You have two options for repayment: 

  • You can pay your contributions during your leave via check. Checks should be made payable to “Tufts Health Plan” and mailed to: Human Resources, Tufts Health Plan, 705 Mount Auburn Street, Watertown, MA 02472.
  • You can pay your contributions upon your return to work. You will receive an e-mail from Human Resources informing you of the amount you need to repay. You will be given the option to pay this amount either via Payroll (in one pay period or over a few pay periods) or to write a check for the whole amount. 
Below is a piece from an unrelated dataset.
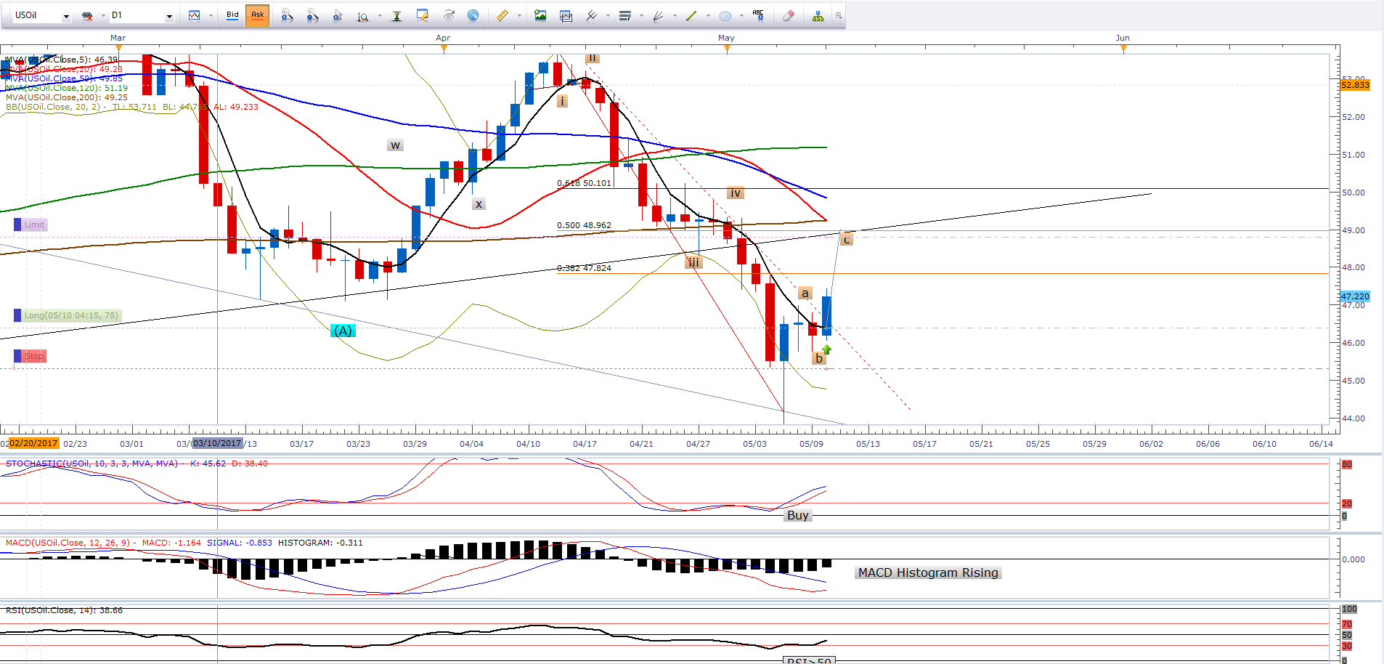1384x664 pixels.
Task: Toggle the Bid price display
Action: pos(232,15)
If you do not return from your leave of absence, you will be responsible for any benefit contributions you have not made during your leave. Tufts Health Plan will deduct the amount you owe from your last check. If you do not receive a last check, a bill will be sent directly to your home and you will be required to pay the entire amount within 14 calendar days. 
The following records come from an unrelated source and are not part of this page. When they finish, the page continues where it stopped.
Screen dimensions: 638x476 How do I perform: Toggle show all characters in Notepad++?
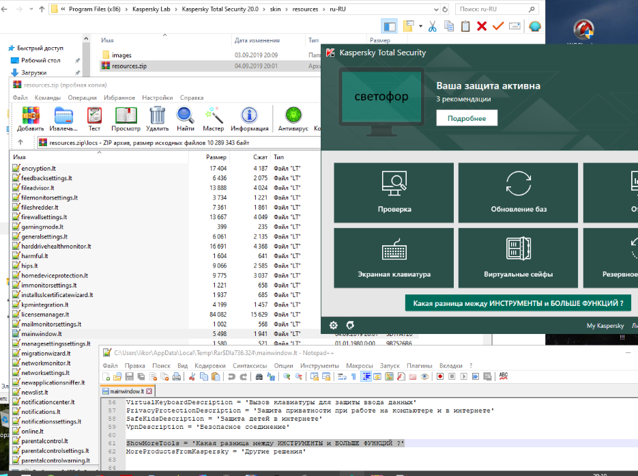[356, 376]
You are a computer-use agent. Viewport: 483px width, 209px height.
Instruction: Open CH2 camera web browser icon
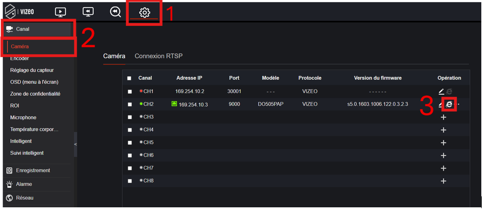[449, 104]
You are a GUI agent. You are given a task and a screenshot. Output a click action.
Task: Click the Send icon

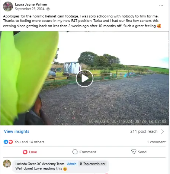[134, 152]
You should contact Human Resources for more information concerning the continuation of your benefit coverage during an authorized FMLA leave. 

*Family and Medical Leave Act 

Military Leave: Reservists who are called to active duty with the Armed Forces of the United States have special benefit continuation and reemployment rights under the law (see Administrative Information). In addition, the federal Family and Medical Leave Act (FMLA) was amended to add two new leave rights related to military service, effective January 16, 2009:

  • Active Duty Leave: Eligible employees are entitled to up to 12 weeks of leave because of “any qualifying exigency” due to the fact that the spouse, son, daughter, or parent of the employee is on active duty, or has been notified of an impending call to active duty status, in support of a contingency operation.
  • Injured Service Member Leave: An eligible employee who is the spouse, son, daughter, parent, or next of kin of a covered service member who is recovering from a serious illness or injury sustained in the line of duty on active duty is entitled to up to 26 weeks of leave in a single 12-month period to care for the service member. The employee is entitled to a combined total of 26 weeks for all types of FMLA leave in the single 12-month period.
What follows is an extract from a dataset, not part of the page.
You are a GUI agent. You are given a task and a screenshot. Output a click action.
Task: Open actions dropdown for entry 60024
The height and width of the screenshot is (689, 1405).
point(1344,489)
QUALIFIED MEDICAL CHILD SUPPORT ORDER (QMCSO)

If a Qualified Medical Child Support Order (QMCSO) is issued for your child, that child will be eligible for coverage as required by the order. You should notify Human Resources and elect coverage for the child as soon as reasonably possible following the issuance of a QMCSO. 

A QMCSO is a judgment, decree or order (including approval of a settlement agreement) issued by a court of competent jurisdiction, and satisfies all of the following: 

  • The order specifies your name and last known address, and the child's name and last known address;
  • The order provides a description of the coverage to be provided, or the manner in which the type of coverage is to be determined;
  • The order states the period to which it applies; and
  • The order specifies each plan to which it applies. 

A QMCSO may not require the health insurance policy to provide coverage for any type or form of benefit not otherwise provided under the policy. You can obtain a copy of the rules governing QMCSOs from Human Resources.

WHO INSURES YOUR BENEFITS?
Effective January 1, 2008, your Dental Plan benefits are self-insured by the Company. Dental Plan claims are administered by Delta Dental of Massachusetts (the “Claim Administrator”).